----- TASK INPUTS -----

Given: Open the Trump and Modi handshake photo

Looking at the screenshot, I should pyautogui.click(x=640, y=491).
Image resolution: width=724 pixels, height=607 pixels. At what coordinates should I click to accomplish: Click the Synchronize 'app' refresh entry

-----
----- TASK INPUTS -----

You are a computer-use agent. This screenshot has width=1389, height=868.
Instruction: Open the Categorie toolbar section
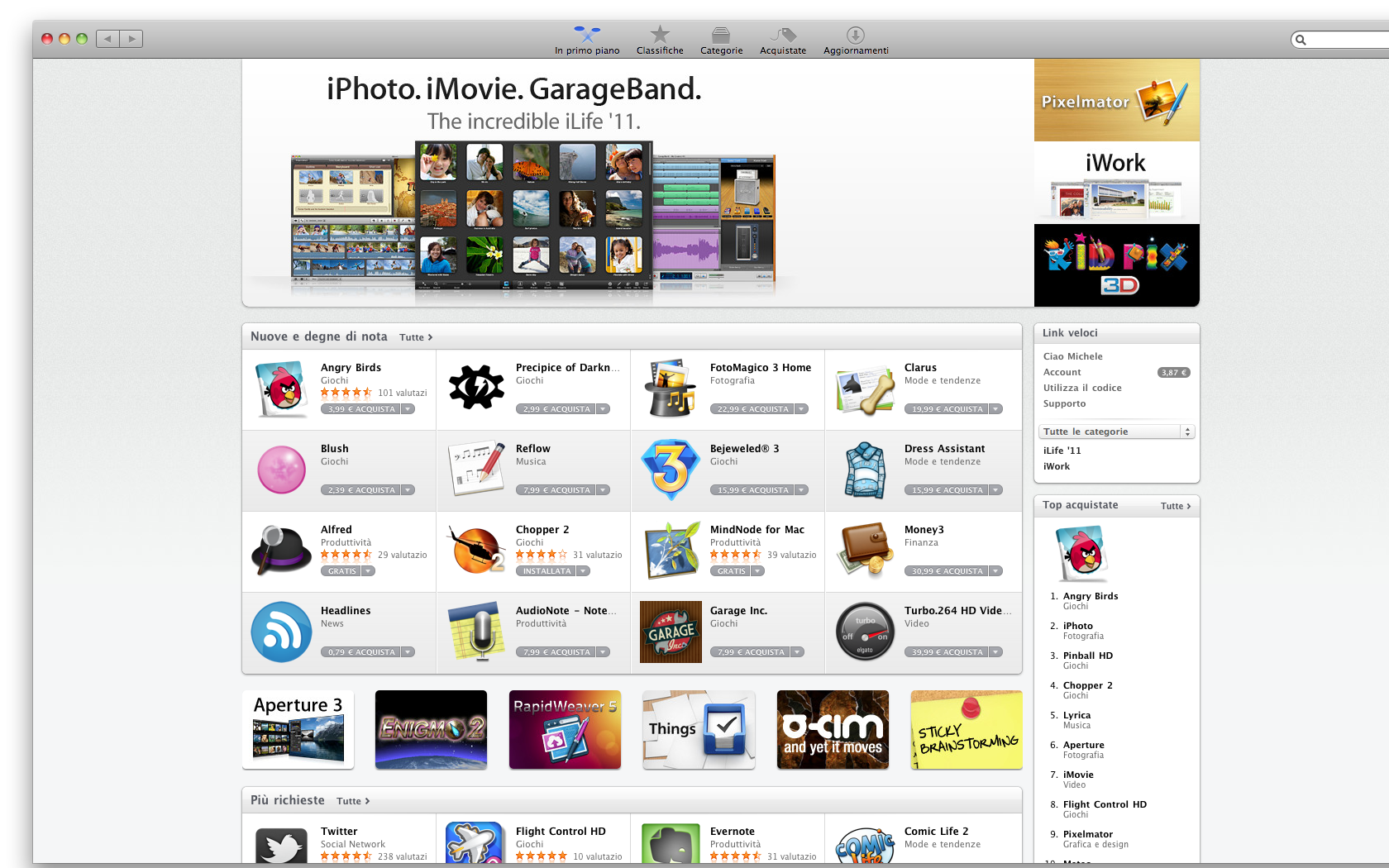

-----

**WHAT YOU ARE ASKED TO DO:**
Could you repeat exactly the lines above from the line with "You are a computer-use" up to and including the line with "Instruction: Open the", and only those?

**EXERCISE SOLUTION:**
You are a computer-use agent. This screenshot has width=1389, height=868.
Instruction: Open the Categorie toolbar section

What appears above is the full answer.